With the approval of both parties and the court, petitioner was tried by the court without a jury and on conviction was sentenced to imprisonment for sixty days. The Circuit Court of Appeals affirmed, one judge dissenting. 132 F. 2d 348.

Petitioner was placed in class 1-A, available for general military service, by Local Board No. 9 in Houston, Texas. He had already been given a final physical examination by the Army. On February 4, 1942, petitioner was advised by his board that his induction would probably take place in twenty or thirty days. He immediately sought employment as a merchant seaman for a short coastwise trip. Employment as messman was secured through the National Maritime Union which had active offices in Houston and in New York. The latter city was the port of destination of the ship Pan Rhode Island upon which petitioner first shipped. Bartchy secured a union permit card prior to the voyage and later became a regular member of the union. The Pan Rhode Island sailed from Texas City February 11th and petitioner received his certificate of discharge from her employment in New York February 20th.

On February 10th Bartchy advised the board by letter that he was shipping as a seaman on the S. S. Caliche. He corrected the name on the same day to the S. S. Pan Maine. No notice was given the board as to the ship upon which he actually sailed. In the letter he suggested deferment from induction into military service on the ground of employment in the merchant marine and requested that in case deferment was granted it be addressed to 8045 Harrisburg Boulevard, Houston. This was the office of the National Maritime Union and was different from his address, 7543 Harrisburg Boulevard, previously given the board. Bartchy arranged with the Houston office of the union to forward his induction notice to the union’s New York office.
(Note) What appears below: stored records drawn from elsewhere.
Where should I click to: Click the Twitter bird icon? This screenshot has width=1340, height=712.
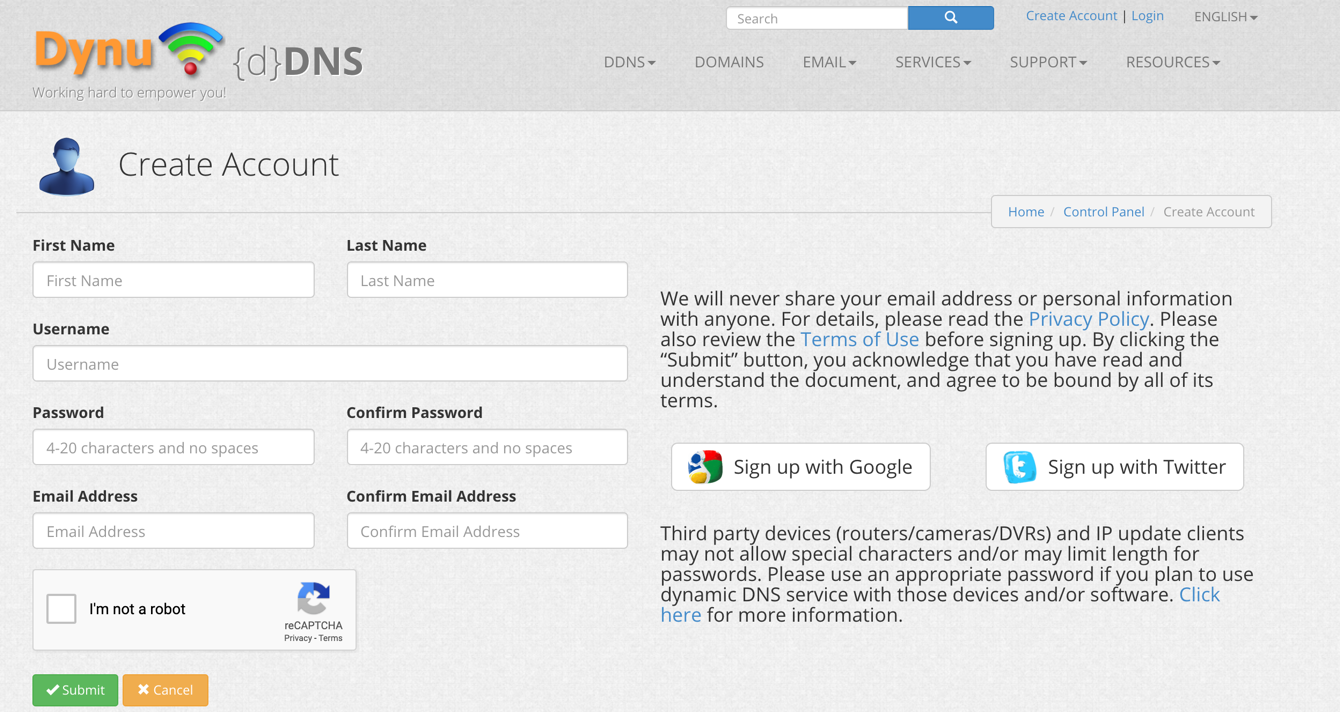pos(1019,467)
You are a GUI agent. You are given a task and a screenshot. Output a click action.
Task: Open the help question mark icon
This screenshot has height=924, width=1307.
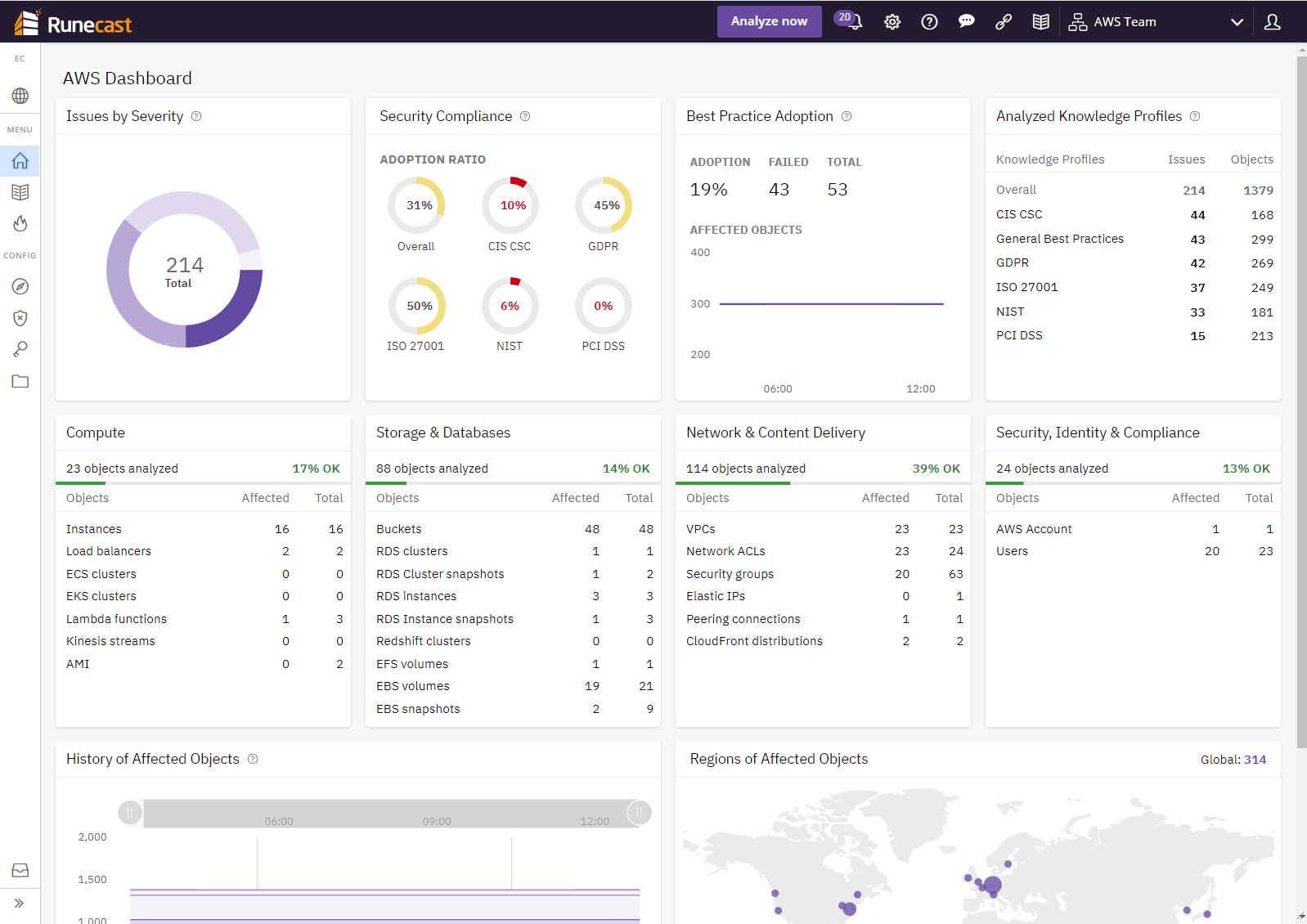(x=929, y=22)
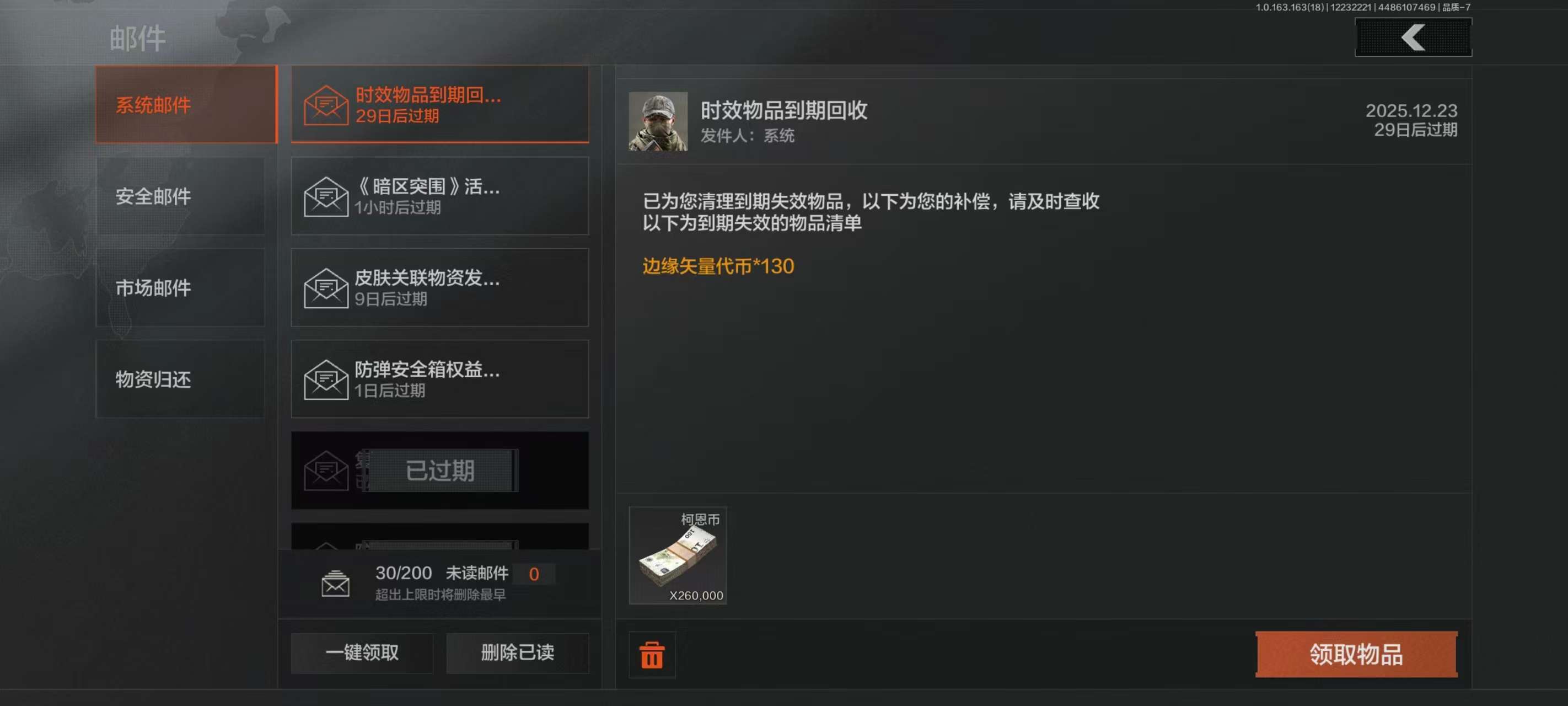Click envelope icon of 皮肤关联物资发 mail

[326, 288]
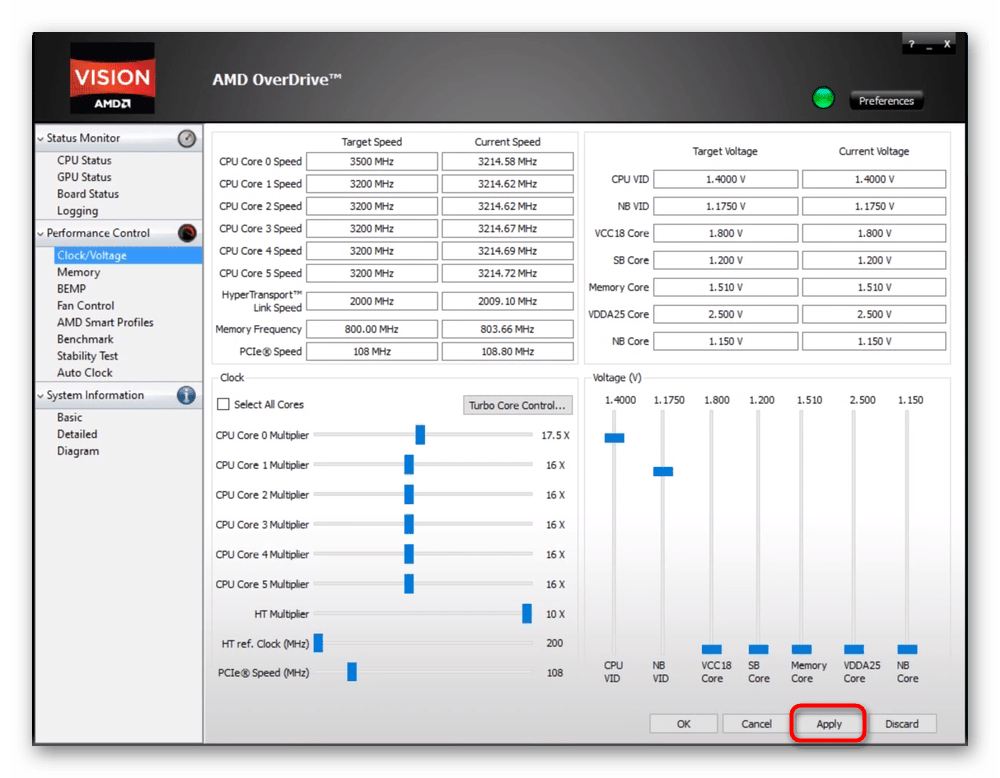Enable the Select All Cores checkbox
The height and width of the screenshot is (778, 1000).
(x=224, y=405)
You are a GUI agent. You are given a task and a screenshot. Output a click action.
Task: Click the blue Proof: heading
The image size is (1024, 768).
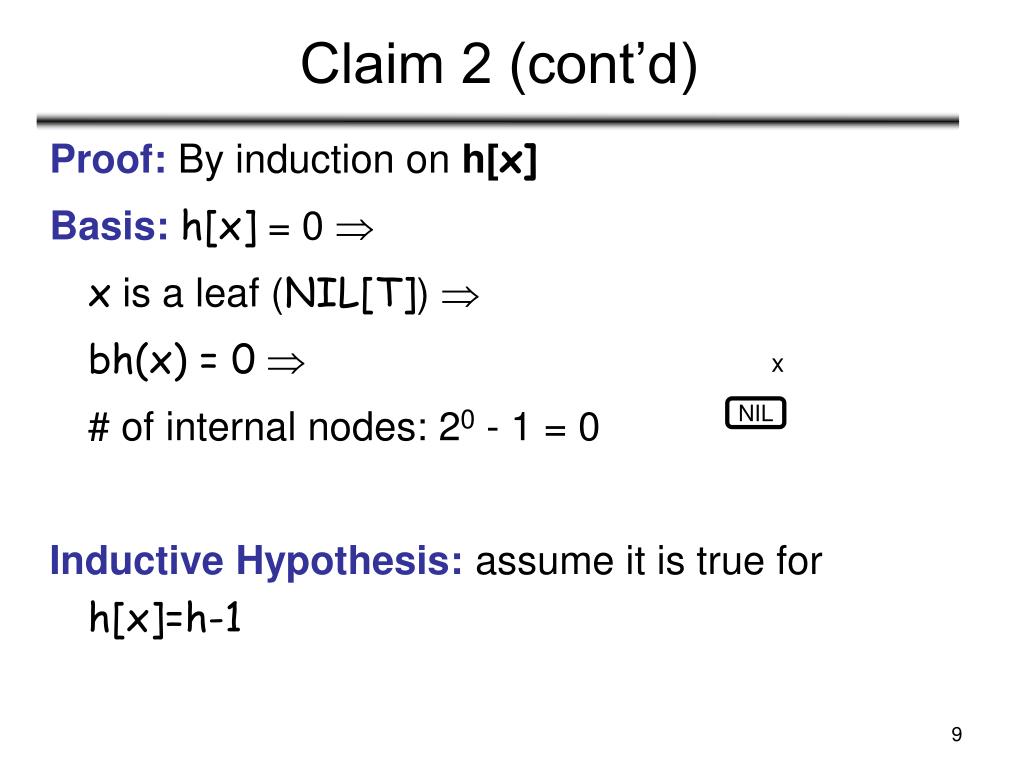click(x=108, y=159)
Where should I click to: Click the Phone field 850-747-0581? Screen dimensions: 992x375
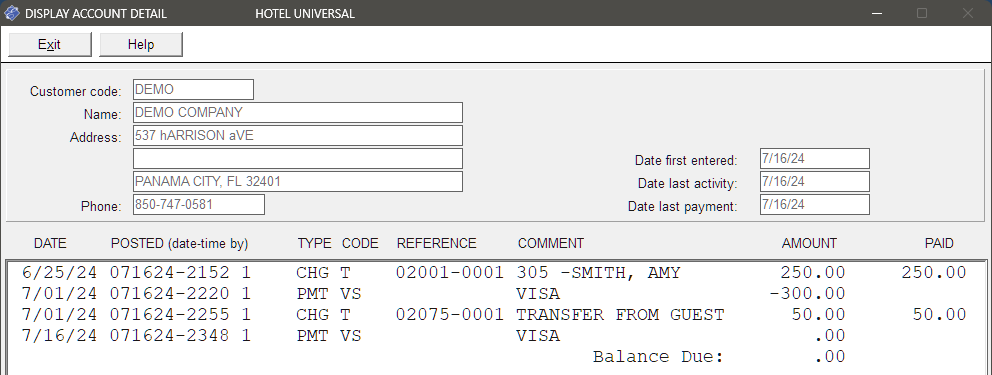tap(199, 204)
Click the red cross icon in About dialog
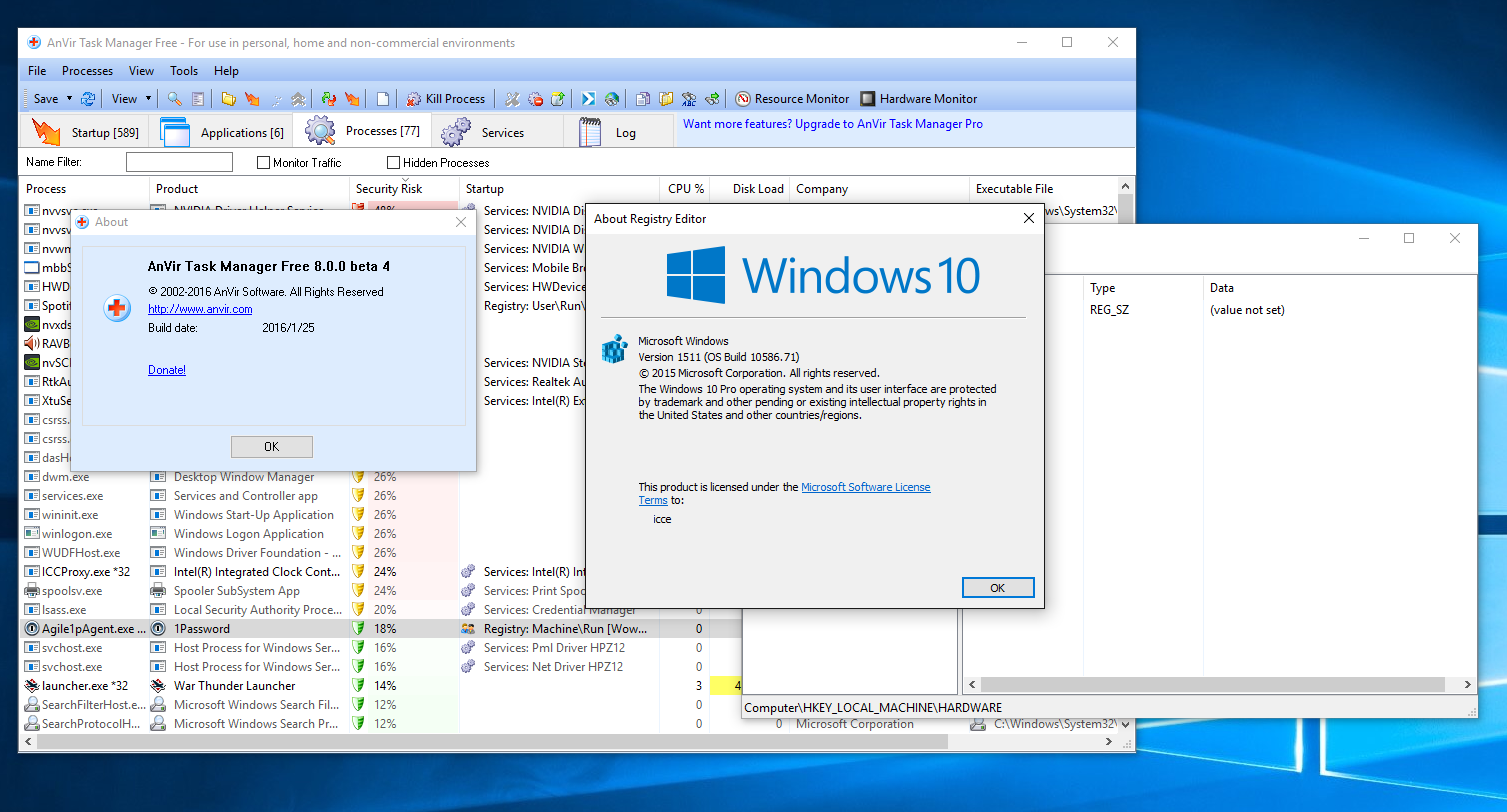 [x=117, y=308]
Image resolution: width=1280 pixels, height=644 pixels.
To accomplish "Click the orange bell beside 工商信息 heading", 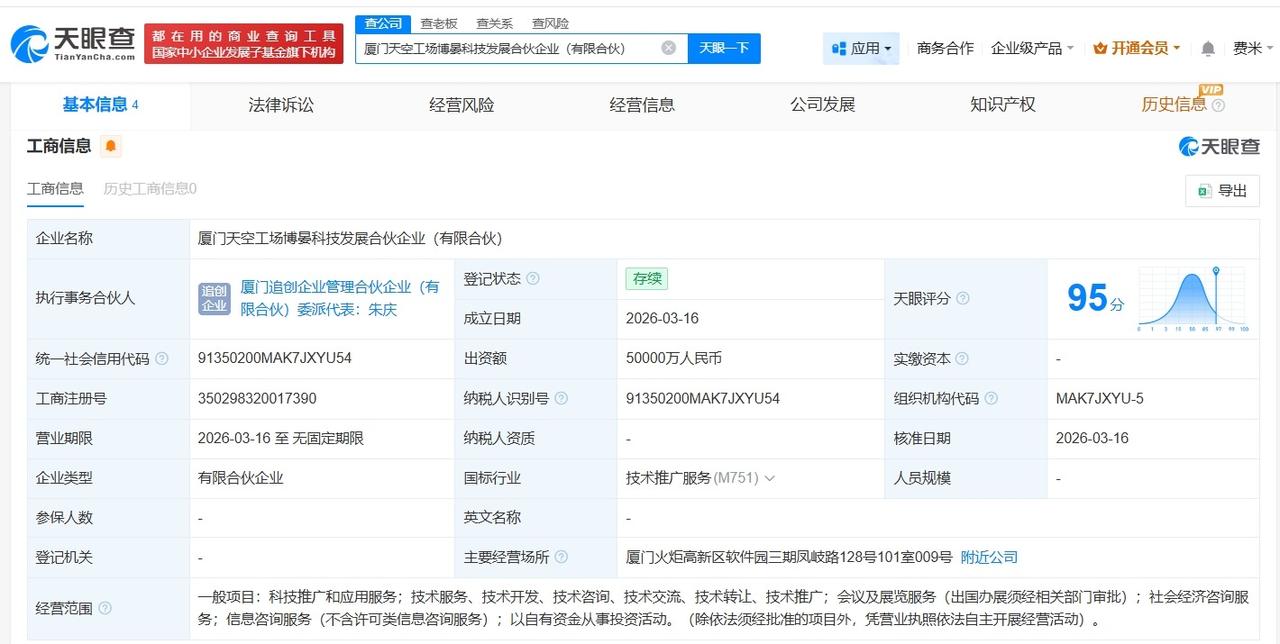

On, or shortly after, February 20, 1942, a notice to report for induction on March 4 was mailed to petitioner. It arrived at the Houston office of the union promptly and was forwarded to its New York office pursuant to the instructions left by petitioner. The record does not show the exact time the letter reached New York. The notice was returned March 12th to the board by the union in an envelope bearing the union’s New York return address and postmarked Houston, Texas, the same day. It was not delivered to petitioner although, as will later appear, he was in New York harbor at the time.

On arrival in New York about February 20th, petitioner talked with Merrell, an executive at that office of the union, and inquired for mail from his local board. None was there. On February 25th through the union he obtained a job on the S. S. American Packard, berthed at Hoboken, and was on board until March 11th. Sometime between February 20th, when the notice was mailed at Houston, and March 12th, when it was received by the local board at Houston, the letter was in Merrell’s hands in New York at the union office. Bartchy was not advised by Merrell of the receipt of the notice to report for induction. The Federal Bureau of Investigation first sought information from Merrell as to Bartchy’s whereabouts on March 10th and 11th. Merrell thereupon informed Bartchy that he was sought after by the F. B. I. and he came into the union office on March 11th and was taken into custody.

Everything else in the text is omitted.